Este ejemplar, se distingue del resto de los castillos españoles por tener una silueta muy particular y distinguida, el único en su estilo.

Con el paso del tiempo, el castillo fue teniendo otros usos, por lo cual posteriormente sirvió como prisión de Estado, hasta en el año 1762, Carlos III fundó en Segovia el Real Colegio de Artillería que tuvo su sede en el alcázar. Sin embargo, en el año 1862, un incendió destruyó gran parte de las salas nobles, las cuales fueron reconstruidas en su aspecto original un tiempo después.

De esta manera, es preciso destacar que el Alcázar de Segovia fue declarado en el año 1931 como monumento histórico artístico. De modo que en 1953, se creó el patronato del alcázar que es el responsable del museo que se puede visitar en su interior.

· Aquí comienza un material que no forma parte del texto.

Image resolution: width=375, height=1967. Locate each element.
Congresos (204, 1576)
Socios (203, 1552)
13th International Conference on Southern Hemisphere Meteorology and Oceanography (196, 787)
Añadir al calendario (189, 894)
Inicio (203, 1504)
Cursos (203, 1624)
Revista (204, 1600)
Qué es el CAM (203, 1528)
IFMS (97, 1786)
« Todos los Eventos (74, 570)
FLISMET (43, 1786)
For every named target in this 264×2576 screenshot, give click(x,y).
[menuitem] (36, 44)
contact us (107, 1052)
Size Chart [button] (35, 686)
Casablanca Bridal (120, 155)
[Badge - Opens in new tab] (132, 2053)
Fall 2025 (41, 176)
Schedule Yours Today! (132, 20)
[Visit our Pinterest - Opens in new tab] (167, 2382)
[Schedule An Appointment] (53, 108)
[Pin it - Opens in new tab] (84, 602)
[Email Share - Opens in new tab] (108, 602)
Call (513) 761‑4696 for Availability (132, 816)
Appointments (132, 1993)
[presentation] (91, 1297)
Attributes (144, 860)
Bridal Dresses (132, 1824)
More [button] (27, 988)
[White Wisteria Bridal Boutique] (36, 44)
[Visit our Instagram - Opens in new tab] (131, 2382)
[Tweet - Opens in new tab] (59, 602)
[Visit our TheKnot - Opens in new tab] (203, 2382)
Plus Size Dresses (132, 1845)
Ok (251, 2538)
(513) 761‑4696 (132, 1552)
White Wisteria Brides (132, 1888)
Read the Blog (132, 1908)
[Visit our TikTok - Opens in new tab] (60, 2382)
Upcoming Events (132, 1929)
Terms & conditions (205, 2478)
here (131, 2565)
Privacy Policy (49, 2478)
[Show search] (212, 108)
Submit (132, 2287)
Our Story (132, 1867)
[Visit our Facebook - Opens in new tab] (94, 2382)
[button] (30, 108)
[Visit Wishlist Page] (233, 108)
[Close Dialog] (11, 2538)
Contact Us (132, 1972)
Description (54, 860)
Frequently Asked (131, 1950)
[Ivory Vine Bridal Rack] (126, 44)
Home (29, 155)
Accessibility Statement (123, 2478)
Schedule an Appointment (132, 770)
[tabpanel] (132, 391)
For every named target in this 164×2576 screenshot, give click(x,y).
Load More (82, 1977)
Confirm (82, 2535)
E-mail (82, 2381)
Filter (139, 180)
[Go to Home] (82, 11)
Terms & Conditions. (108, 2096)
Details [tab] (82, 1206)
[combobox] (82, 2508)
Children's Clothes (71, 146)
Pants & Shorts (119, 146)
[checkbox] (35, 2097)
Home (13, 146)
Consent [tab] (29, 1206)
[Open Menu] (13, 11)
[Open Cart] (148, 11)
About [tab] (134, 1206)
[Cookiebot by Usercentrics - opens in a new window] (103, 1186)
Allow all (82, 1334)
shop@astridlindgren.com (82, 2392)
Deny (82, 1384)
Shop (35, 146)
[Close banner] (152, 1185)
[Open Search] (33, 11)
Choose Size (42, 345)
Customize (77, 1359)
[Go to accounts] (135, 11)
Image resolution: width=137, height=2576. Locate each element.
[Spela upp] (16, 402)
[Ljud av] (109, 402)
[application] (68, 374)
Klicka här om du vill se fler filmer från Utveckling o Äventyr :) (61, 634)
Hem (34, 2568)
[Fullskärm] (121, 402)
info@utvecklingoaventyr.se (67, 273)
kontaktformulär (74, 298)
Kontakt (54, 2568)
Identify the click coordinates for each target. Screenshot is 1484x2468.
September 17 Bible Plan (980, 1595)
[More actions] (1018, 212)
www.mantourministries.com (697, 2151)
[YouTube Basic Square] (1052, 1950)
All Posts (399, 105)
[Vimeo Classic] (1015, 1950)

Es así, como tantos sitios que el Alcázar de Segovia alberga una historia trágica y a su vez conmovedora. Pues la historia narra que en el año 1366, el infante Pedro, hijo de Enrique de Trastamara, se encontraba jugando con su niñera. El niño, con alrededor de 8 años de edad, entre desplazamientos de juego, no pudo conservar su equilibrio y cayó al vacío por la ventana. De modo que su cuidadora, horrorizada por le hecho, invadida por el miedo por el castigo que recibiría o impulsada por la culpa y el dolor por su cariño al infante, se arrojó tras el niño por la misma ventana. Desde ese entonces, una cruz de hierro se sitúa en el lugar donde ambos cayeron.